• **AIM OF THE EXERCISE**
Extract every line of the records below verbatim, omitting the pictures.

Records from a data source

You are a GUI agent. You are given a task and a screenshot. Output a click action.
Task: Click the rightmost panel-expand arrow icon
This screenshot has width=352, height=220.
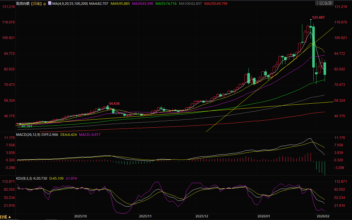coord(331,3)
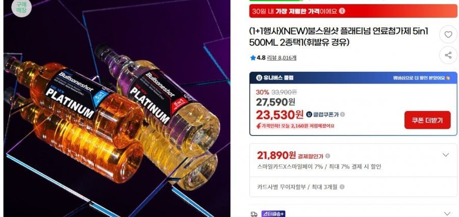Click the 30일 내 가장 저렴한 가격 banner
Screen dimensions: 459x217
coord(353,11)
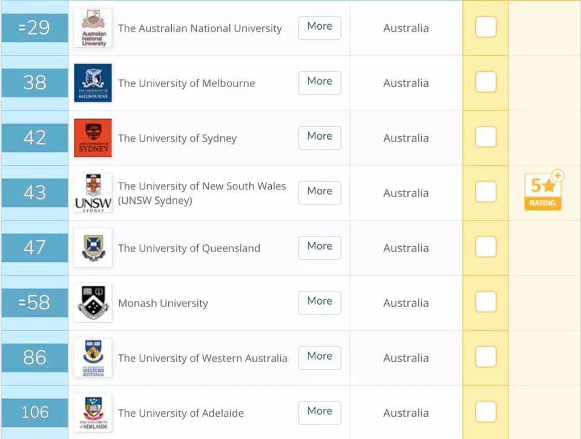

• **THE OUTPUT**
You are a GUI agent. You are given a task and a screenshot. Output a click action.
Task: Click the rightmost panel-expand arrow icon
This screenshot has width=352, height=220.
coord(331,3)
Click the 30일 내 가장 저렴한 가격 banner
Screen dimensions: 459x217
coord(353,11)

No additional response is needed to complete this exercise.